Collected data entries
.....
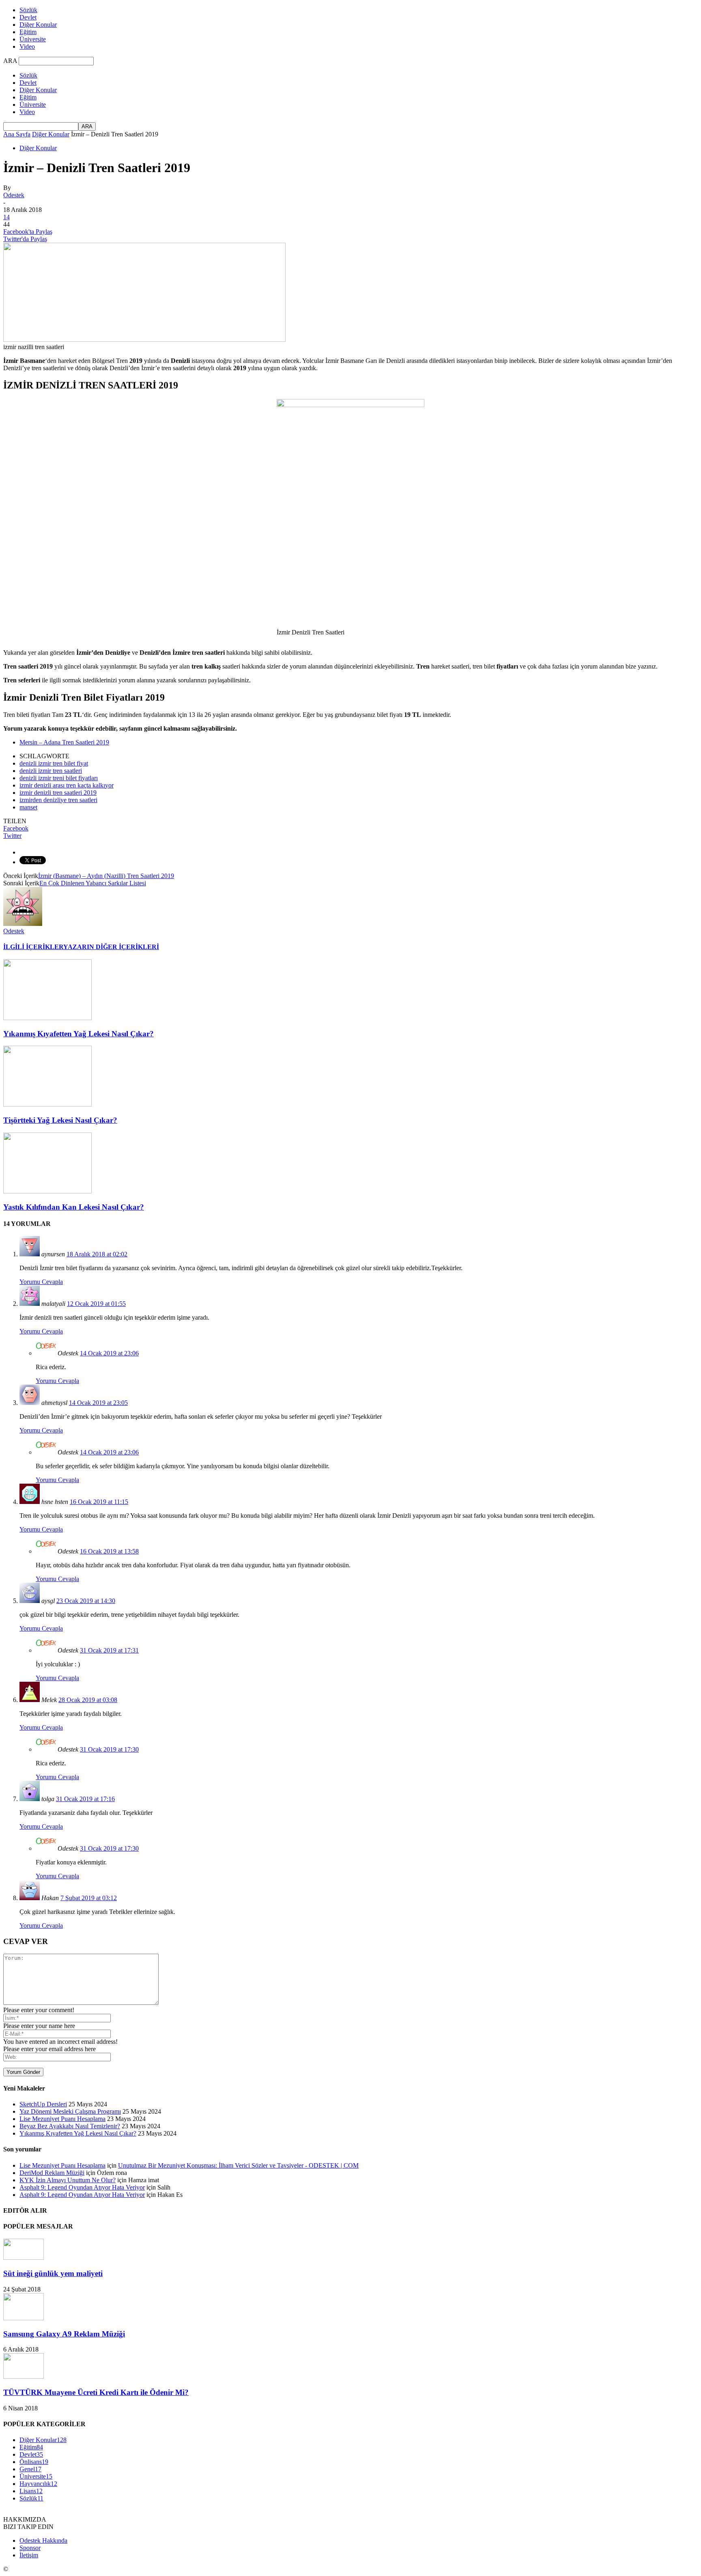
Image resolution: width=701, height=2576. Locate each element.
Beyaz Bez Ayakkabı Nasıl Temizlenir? (69, 2126)
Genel (30, 2469)
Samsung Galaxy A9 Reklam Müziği (64, 2334)
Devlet (28, 17)
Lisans (31, 2491)
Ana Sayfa (16, 134)
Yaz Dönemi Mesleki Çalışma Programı (70, 2111)
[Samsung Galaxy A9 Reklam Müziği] (23, 2318)
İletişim (28, 2555)
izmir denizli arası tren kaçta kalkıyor (66, 785)
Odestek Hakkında (43, 2540)
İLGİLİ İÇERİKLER (33, 946)
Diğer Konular (38, 24)
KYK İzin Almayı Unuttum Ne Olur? (67, 2180)
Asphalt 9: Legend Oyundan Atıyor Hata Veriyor (82, 2187)
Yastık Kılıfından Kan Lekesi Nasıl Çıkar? (73, 1207)
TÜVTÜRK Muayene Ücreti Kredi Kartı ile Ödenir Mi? (96, 2392)
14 (6, 217)
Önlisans (33, 2461)
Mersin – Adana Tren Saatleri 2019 (64, 742)
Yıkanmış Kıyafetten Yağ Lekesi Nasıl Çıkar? (78, 1033)
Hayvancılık (38, 2483)
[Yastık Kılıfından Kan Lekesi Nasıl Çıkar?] (47, 1191)
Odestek (13, 195)
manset (28, 807)
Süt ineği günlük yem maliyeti (53, 2273)
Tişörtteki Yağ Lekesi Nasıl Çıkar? (60, 1120)
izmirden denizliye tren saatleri (58, 799)
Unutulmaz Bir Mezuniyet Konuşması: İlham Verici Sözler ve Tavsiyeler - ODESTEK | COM (238, 2165)
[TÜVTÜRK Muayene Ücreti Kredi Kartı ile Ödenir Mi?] (23, 2376)
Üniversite (32, 39)
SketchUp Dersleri (43, 2104)
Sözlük (28, 9)
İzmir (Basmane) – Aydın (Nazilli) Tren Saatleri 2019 (106, 875)
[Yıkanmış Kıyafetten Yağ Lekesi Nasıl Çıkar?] (47, 1017)
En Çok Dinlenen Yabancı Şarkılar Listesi (92, 883)
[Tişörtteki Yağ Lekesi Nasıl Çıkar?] (47, 1104)
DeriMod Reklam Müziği (51, 2172)
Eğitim (28, 31)
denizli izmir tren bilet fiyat (53, 763)
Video (27, 46)
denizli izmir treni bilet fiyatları (58, 778)
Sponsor (30, 2547)
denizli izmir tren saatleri (50, 770)
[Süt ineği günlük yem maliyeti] (23, 2257)
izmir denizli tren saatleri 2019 (58, 792)
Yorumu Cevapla (41, 1281)
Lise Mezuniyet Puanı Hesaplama (62, 2118)
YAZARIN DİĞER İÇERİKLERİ (111, 946)
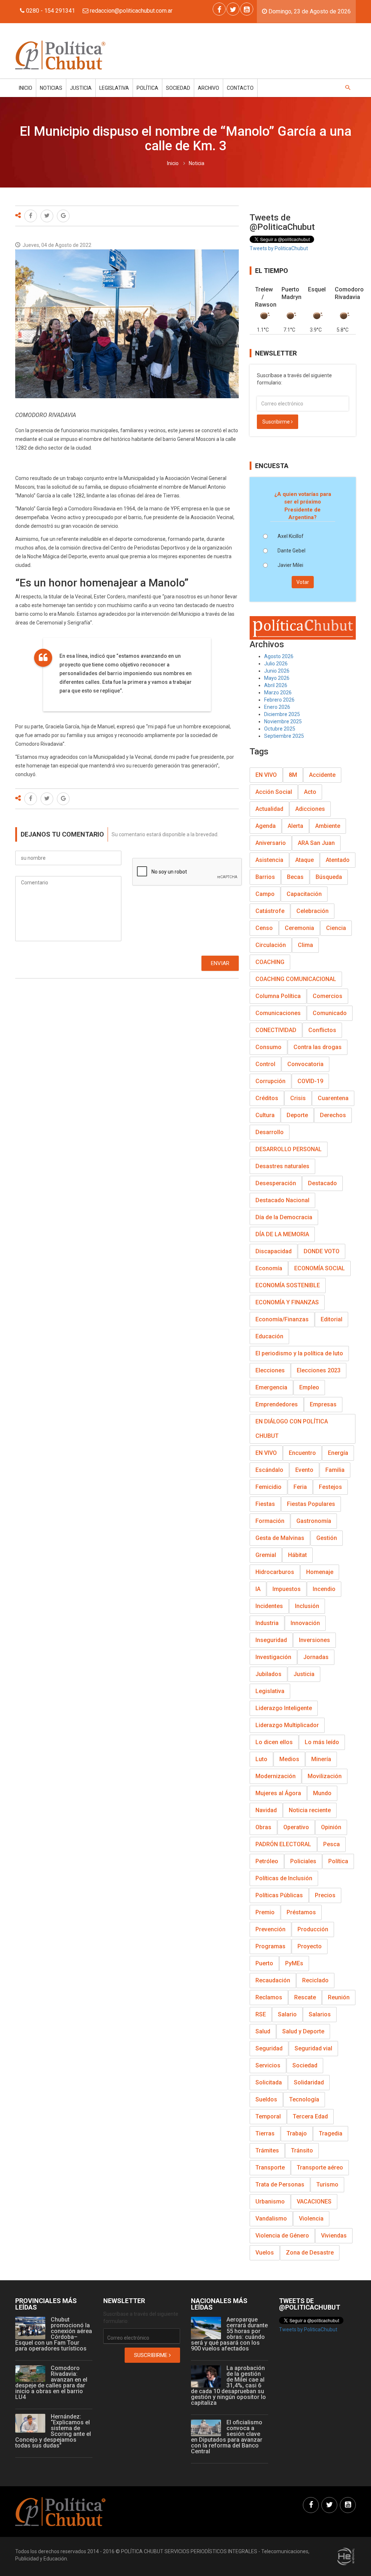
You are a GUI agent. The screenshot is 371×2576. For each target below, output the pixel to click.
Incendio (324, 1589)
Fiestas (265, 1503)
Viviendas (334, 2235)
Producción (312, 1929)
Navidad (266, 1810)
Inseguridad (271, 1640)
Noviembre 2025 (283, 721)
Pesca (331, 1844)
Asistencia (269, 859)
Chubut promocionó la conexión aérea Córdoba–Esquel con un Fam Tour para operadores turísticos (53, 2334)
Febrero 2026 (279, 700)
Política (147, 88)
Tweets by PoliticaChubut (279, 248)
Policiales (303, 1861)
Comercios (327, 996)
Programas (270, 1946)
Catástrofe (269, 911)
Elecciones (270, 1370)
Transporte (270, 2167)
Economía (268, 1268)
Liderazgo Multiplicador (287, 1725)
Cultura (265, 1115)
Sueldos (266, 2099)
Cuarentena (333, 1098)
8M (293, 774)
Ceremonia (299, 928)
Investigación (273, 1657)
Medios (289, 1759)
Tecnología (304, 2099)
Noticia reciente (310, 1810)
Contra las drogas (317, 1047)
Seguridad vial (313, 2048)
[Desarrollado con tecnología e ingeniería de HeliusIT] (346, 2556)
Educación (269, 1336)
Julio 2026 (276, 663)
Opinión (331, 1827)
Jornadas (316, 1657)
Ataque (304, 859)
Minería (321, 1759)
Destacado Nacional (282, 1200)
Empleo (309, 1387)
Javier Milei (290, 565)
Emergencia (271, 1387)
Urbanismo (270, 2201)
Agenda (265, 825)
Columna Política (278, 996)
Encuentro (302, 1452)
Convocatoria (305, 1064)
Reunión (339, 1997)
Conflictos (322, 1030)
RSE (260, 2014)
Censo (264, 928)
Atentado (338, 859)
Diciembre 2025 (282, 714)
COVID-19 (310, 1081)
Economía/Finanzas (282, 1319)
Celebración (312, 911)
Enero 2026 (277, 707)
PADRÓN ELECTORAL (283, 1844)
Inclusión (307, 1606)
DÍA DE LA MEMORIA (282, 1234)
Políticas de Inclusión (283, 1878)
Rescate (305, 1997)
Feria (300, 1486)
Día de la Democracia (283, 1217)
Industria (267, 1623)
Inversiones (314, 1640)
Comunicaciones (278, 1013)
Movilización (325, 1776)
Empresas (323, 1404)
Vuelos (264, 2252)
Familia (335, 1469)
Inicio (25, 88)
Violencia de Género (282, 2235)
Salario (287, 2014)
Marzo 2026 (278, 692)
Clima (305, 945)
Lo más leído (322, 1742)
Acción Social (273, 791)
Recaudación (272, 1980)
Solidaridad (309, 2082)
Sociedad (178, 88)
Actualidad (269, 808)
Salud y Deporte (303, 2031)
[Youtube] (246, 9)
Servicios (267, 2065)
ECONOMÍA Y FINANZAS (287, 1302)
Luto (261, 1759)
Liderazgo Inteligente (283, 1708)
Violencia (311, 2218)
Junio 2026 (276, 671)
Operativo (296, 1827)
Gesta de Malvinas (279, 1538)
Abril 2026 (275, 685)
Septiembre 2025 (284, 736)
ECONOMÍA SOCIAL (319, 1268)
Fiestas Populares (311, 1503)
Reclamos (268, 1997)
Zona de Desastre (310, 2252)
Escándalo (269, 1469)
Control (265, 1064)
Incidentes (269, 1606)
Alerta (295, 825)
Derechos (333, 1115)
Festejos (330, 1486)
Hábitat (297, 1555)
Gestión (326, 1538)
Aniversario (270, 842)
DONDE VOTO (321, 1251)
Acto (310, 791)
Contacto (240, 88)
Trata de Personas (279, 2184)
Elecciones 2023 (319, 1370)
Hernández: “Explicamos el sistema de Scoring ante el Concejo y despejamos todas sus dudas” (53, 2431)
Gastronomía (313, 1521)
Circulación (270, 945)
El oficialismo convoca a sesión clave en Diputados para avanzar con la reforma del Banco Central (226, 2437)
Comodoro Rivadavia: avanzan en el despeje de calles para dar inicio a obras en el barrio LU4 (51, 2382)
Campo (265, 894)
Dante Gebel (291, 550)
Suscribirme (276, 422)
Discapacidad (273, 1251)
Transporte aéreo (320, 2167)
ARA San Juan (316, 842)
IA (257, 1589)
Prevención (270, 1929)
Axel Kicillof (291, 536)
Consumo (268, 1047)
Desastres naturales (282, 1166)
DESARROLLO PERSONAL (288, 1149)
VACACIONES (314, 2201)
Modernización (275, 1776)
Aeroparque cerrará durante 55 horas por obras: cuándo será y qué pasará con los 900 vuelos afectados (229, 2334)
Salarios (320, 2014)
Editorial (331, 1319)
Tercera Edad (310, 2116)
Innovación (305, 1623)
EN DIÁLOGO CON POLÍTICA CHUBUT (291, 1428)
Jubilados (268, 1674)
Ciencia (336, 928)
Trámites (267, 2150)
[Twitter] (232, 9)
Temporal (268, 2116)
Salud (262, 2031)
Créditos (266, 1098)
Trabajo (297, 2133)
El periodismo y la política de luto (299, 1353)
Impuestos (286, 1589)
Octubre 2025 (279, 729)
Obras (263, 1827)
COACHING (269, 962)
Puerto (264, 1963)
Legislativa (114, 88)
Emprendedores (276, 1404)
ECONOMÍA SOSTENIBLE (287, 1285)
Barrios (265, 877)
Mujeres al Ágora (278, 1793)
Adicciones (310, 808)
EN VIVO (266, 774)
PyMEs (294, 1963)
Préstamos (301, 1912)
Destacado (322, 1183)
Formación (269, 1521)
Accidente (322, 774)
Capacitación (304, 894)
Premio (265, 1912)
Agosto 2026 (278, 656)
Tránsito (302, 2150)
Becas (295, 877)
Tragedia (330, 2133)
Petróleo (266, 1861)
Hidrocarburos (274, 1572)
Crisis (298, 1098)
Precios (325, 1895)
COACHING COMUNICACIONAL (295, 979)
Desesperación (275, 1183)
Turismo (327, 2184)
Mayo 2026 (276, 678)
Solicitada (268, 2082)
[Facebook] (219, 9)
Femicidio (268, 1486)
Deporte (297, 1115)
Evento (304, 1469)
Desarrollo (269, 1132)
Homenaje (319, 1572)
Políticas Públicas (279, 1895)
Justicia (81, 88)
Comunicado (330, 1013)
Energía (338, 1452)
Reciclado (315, 1980)
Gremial (265, 1555)
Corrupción (270, 1081)
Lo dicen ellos (274, 1742)
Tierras (265, 2133)
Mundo (322, 1793)
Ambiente (327, 825)
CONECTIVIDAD (275, 1030)
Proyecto (309, 1946)
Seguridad (269, 2048)
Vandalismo (271, 2218)
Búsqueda (329, 877)
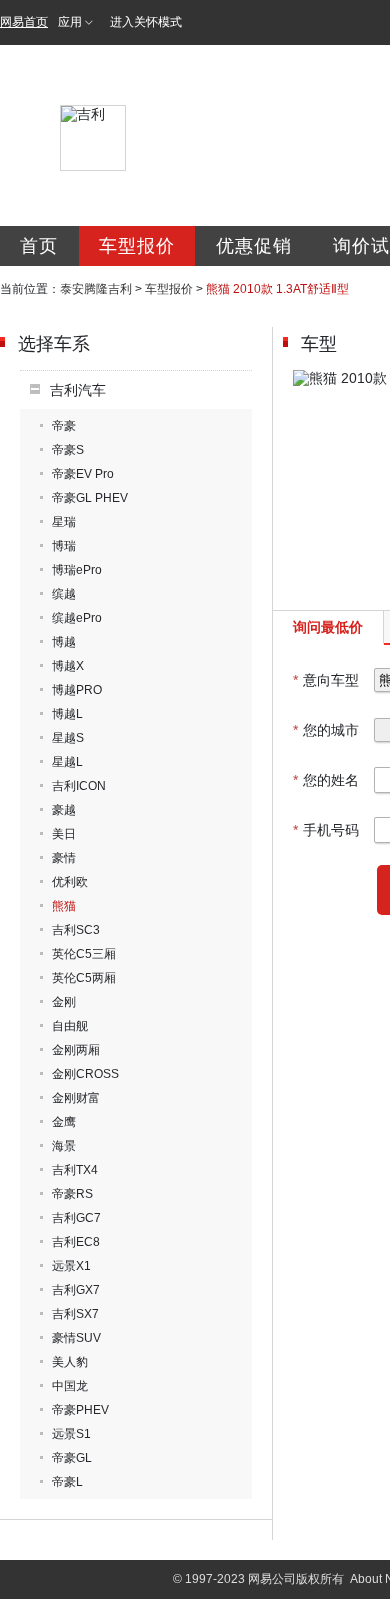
.....
WHAT YOU ARE ASKED TO DO.
Starting at the line above that contains "Comunicaciones (278, 1013)", write out each line exactly until the line that contains "El oficialismo convoca" has been written, and stop there.

SOLUTION TO THE PROBLEM.
Comunicaciones (278, 1013)
Movilización (325, 1776)
Empresas (323, 1404)
Vuelos (264, 2252)
Familia (335, 1469)
Inicio (25, 88)
Violencia de Género (282, 2235)
Salario (287, 2014)
Marzo 2026 (278, 692)
Clima (305, 945)
Lo más leído (322, 1742)
Acción Social (273, 791)
Recaudación (272, 1980)
Solidaridad (309, 2082)
Sociedad (178, 88)
Actualidad (269, 808)
Salud y Deporte (303, 2031)
[Youtube] (246, 9)
Servicios (267, 2065)
ECONOMÍA Y FINANZAS (287, 1302)
Luto (261, 1759)
Liderazgo Inteligente (283, 1708)
Violencia (311, 2218)
Junio 2026 (276, 671)
Operativo (296, 1827)
Gesta de Malvinas (279, 1538)
Abril 2026 (275, 685)
Septiembre 2025 (284, 736)
ECONOMÍA SOCIAL (319, 1268)
Fiestas Populares (311, 1503)
Reclamos (268, 1997)
Zona de Desastre (310, 2252)
Escándalo (269, 1469)
Control (265, 1064)
Incidentes (269, 1606)
Alerta (295, 825)
Derechos (333, 1115)
Festejos (330, 1486)
Hábitat (297, 1555)
Gestión (326, 1538)
Aniversario (270, 842)
DONDE VOTO (321, 1251)
Acto (310, 791)
Contacto (240, 88)
Trata de Personas (279, 2184)
Elecciones 2023 (319, 1370)
Hernández: “Explicamos el sistema de Scoring ante el Concejo y despejamos todas sus dudas” (53, 2431)
Gastronomía (313, 1521)
Circulación (270, 945)
El oficialismo convoca a sesión clave en Diputados para avanzar con la reforma del Banco Central (226, 2437)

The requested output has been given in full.